Doug Anderson dianders at chromium.org
Thu May 8 08:25:34 PDT 2014


Viresh,

On Thu, May 8, 2014 at 3:41 AM, Viresh Kumar <viresh.kumar at linaro.org> wrote:
> Fixing Rafael's id.
>
> On Thu, May 8, 2014 at 4:53 AM, Doug Anderson <dianders at chromium.org> wrote:
>> Downscaling loops_per_jiffy on SMP ARM systems really doesn't work.
>> You could really only do this if:
>>
>> * Each CPU is has independent frequency changes (changing one CPU
>>   doesn't affect another).
>> * We change the generic ARM udelay() code to actually look at percpu
>>   loops_per_jiffy.
>
> There is one more case I believe:
> All CPUs share a single clock line and generic udelay() uses global
> loops_per_jiffy, as it would never happen that some other CPU is running
> faster and udelay would complete early

I'm not sure I understood your case.  Maybe you can give me an
example?  I can give you an example myself of the single clock case
and you can tell me how your example differs:

1. Initially CPU1 and CPU2 at 200MHz.  Pretend loops_per_jiffy is 1000.

2. CPU1 starts a delay.  It reads global lpj (1000) and sets up its
local registers up for the loop.

3. At the same time, CPU2 is transitioning the system to 2000MHz.
Right after CPU1 reads lpj CPU2 stores it as 10000.

4. Now CPU1 and CPU2 are running at 2000MHz but CPU1 is only looping
1000 times.  It will complete too fast.

...you could possibly try to account for this in the delay loop code
(being careful to handle all of the corner cases and races).  ...or we
could make the delay loop super conservative and suggest that people
should be using a real timer.


> So, the end of this will happen when a CPU is set to its highest frequency
> for the first time.
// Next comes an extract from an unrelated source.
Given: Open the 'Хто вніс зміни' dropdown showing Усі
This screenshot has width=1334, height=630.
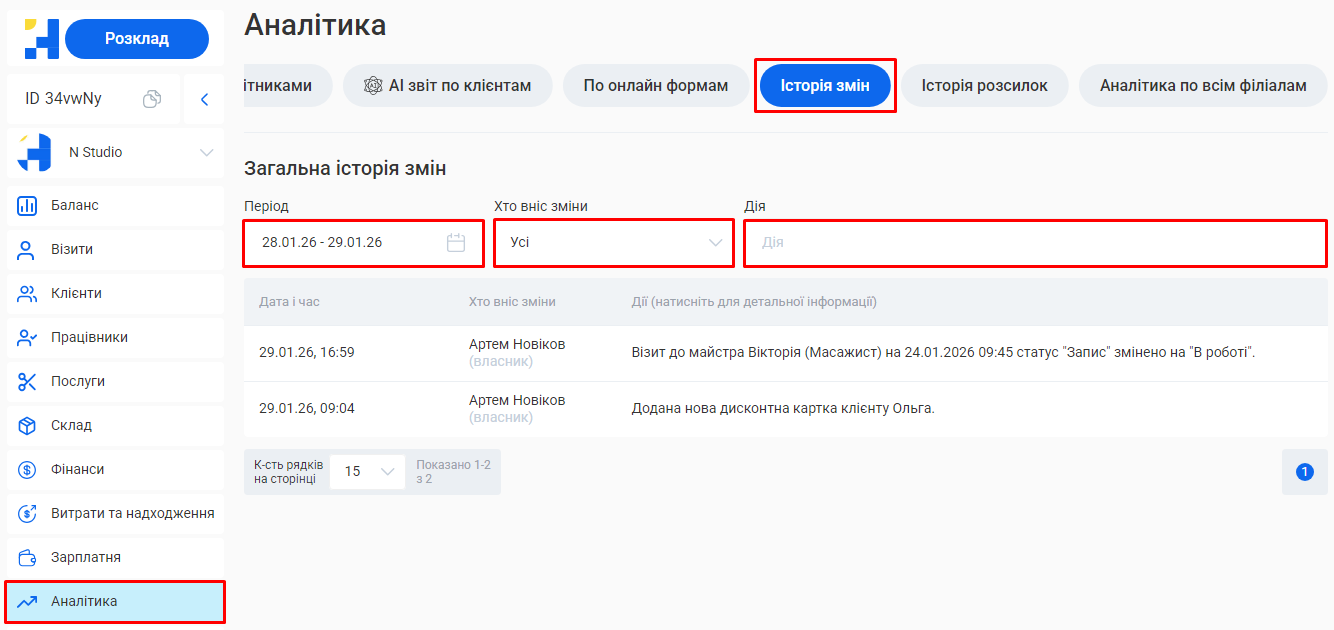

After that this routine will simply be noise and nothing
> more. Isn't it?

Yup.


> And if that's the case, why don't we get rid of it completely and set
> global-loop-per-jiffy for the max freq at boot ?

How exactly do you do this in a generic way?  I know that our systems
don't always boot up at full speed.  The HP Chromebook 11 might boot
up at 900MHz and stay that way for a while until the battery gets
enough juice.  The Samsung Chromebook 2 will boot up at 1.8GHz
although some of them can go to 1.9GHz and others to 2.0GHz.  Waiting
to actually see the cpufreq transition is a safe way, though it does
end up with some extra function calls.